__WORK INSTRUCTIONS__.
Identify every line in the records below that contains the word "gear", and copy each of those lines.

__GIVEN RECORDS__.
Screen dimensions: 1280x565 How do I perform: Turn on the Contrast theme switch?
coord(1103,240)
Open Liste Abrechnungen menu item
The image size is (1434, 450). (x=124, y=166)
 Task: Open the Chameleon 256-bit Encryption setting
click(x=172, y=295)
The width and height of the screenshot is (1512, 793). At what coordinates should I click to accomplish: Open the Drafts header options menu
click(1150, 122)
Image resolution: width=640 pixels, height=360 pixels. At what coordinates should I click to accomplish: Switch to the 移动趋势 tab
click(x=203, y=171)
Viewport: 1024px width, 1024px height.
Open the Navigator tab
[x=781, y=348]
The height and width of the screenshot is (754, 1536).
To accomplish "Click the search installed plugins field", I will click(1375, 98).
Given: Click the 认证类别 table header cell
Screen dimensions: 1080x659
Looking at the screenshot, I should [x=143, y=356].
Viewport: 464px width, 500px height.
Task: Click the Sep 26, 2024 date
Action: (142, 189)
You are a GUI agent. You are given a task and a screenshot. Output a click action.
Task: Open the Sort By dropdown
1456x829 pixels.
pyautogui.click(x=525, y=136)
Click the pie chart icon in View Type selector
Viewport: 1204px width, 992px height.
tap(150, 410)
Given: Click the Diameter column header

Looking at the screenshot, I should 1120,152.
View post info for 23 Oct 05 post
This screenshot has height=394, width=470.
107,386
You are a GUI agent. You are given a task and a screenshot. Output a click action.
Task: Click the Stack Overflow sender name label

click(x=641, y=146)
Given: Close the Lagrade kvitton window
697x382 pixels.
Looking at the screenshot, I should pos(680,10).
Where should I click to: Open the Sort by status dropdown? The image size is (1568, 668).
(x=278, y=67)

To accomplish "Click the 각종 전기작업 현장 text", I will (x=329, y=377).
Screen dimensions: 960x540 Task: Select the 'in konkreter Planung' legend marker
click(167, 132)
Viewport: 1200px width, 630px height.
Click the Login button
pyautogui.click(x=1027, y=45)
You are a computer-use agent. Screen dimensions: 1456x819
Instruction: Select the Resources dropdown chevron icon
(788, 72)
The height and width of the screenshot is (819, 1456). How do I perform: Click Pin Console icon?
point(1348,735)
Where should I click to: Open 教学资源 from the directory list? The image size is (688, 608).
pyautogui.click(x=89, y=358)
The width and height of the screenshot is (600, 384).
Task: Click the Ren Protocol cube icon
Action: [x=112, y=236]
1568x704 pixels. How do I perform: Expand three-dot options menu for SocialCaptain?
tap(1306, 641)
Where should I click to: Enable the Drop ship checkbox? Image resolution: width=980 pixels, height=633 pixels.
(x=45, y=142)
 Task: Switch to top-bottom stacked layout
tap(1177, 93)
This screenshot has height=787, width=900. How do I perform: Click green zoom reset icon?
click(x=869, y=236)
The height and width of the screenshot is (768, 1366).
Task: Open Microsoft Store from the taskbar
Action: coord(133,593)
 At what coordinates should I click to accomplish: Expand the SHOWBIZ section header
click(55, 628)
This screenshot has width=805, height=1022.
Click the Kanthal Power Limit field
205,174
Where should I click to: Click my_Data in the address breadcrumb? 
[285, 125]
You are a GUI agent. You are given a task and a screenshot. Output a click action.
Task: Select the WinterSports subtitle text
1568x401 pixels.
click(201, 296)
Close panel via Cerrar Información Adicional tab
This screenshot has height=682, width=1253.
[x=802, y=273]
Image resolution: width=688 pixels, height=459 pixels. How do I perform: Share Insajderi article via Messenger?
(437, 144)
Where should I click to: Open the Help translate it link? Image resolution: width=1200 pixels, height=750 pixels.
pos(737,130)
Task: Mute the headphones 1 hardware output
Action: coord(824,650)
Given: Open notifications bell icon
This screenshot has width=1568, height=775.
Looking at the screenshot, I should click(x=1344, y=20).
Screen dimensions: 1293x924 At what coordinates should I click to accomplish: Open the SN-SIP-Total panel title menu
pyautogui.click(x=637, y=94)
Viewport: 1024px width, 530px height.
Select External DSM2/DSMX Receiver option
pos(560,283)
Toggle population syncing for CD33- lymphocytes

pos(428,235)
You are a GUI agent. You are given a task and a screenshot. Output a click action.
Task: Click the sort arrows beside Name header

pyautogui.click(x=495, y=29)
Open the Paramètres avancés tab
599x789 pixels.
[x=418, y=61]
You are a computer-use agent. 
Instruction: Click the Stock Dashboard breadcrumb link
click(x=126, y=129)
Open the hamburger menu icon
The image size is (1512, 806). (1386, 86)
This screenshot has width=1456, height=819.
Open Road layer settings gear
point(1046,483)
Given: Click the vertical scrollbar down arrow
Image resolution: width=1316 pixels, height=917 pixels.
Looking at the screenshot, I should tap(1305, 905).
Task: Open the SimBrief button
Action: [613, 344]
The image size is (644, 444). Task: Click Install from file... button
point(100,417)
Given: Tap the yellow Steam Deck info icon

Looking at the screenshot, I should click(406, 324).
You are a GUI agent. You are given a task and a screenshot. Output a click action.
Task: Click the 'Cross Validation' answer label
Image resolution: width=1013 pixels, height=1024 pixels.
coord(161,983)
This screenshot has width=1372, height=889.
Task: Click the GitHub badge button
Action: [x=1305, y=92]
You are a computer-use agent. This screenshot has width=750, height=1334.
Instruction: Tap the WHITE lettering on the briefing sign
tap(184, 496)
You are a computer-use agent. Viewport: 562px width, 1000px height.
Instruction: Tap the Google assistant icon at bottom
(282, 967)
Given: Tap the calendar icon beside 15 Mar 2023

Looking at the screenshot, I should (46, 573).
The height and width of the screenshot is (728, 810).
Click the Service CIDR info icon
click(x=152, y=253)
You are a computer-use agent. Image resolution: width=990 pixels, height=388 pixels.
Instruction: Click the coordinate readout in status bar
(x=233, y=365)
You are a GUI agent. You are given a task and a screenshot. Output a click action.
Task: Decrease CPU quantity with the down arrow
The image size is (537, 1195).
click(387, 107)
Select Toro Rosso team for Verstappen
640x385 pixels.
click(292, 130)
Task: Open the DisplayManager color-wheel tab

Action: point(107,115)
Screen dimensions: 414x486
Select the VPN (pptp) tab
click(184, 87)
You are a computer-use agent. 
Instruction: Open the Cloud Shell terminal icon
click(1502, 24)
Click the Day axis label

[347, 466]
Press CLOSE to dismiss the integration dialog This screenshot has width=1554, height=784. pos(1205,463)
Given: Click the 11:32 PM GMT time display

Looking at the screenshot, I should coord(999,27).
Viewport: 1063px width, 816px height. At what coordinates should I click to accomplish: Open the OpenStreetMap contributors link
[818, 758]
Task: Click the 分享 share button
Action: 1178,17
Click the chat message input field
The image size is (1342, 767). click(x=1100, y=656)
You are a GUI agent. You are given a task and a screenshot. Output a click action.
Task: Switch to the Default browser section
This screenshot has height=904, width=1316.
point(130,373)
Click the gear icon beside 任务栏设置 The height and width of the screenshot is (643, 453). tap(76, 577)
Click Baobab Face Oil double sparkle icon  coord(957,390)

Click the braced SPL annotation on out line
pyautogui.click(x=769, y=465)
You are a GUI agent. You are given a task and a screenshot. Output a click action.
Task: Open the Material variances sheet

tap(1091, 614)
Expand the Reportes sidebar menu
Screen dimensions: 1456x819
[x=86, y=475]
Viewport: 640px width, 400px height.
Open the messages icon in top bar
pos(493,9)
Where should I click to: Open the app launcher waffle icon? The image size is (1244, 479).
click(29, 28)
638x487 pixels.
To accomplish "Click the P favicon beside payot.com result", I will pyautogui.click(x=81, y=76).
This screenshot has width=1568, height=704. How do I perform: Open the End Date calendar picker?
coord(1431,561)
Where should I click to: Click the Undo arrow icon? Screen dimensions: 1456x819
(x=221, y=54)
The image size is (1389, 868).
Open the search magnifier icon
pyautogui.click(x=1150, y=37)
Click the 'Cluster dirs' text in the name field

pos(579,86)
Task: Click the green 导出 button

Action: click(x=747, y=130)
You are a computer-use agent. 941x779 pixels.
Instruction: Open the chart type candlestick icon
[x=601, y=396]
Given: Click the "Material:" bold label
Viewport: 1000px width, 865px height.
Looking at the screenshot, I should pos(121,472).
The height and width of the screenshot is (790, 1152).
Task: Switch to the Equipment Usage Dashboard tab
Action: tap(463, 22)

__EXERCISE OUTPUT__.
Open Road layer settings gear
Click the gear icon beside 任务栏设置 The height and width of the screenshot is (643, 453). tap(76, 577)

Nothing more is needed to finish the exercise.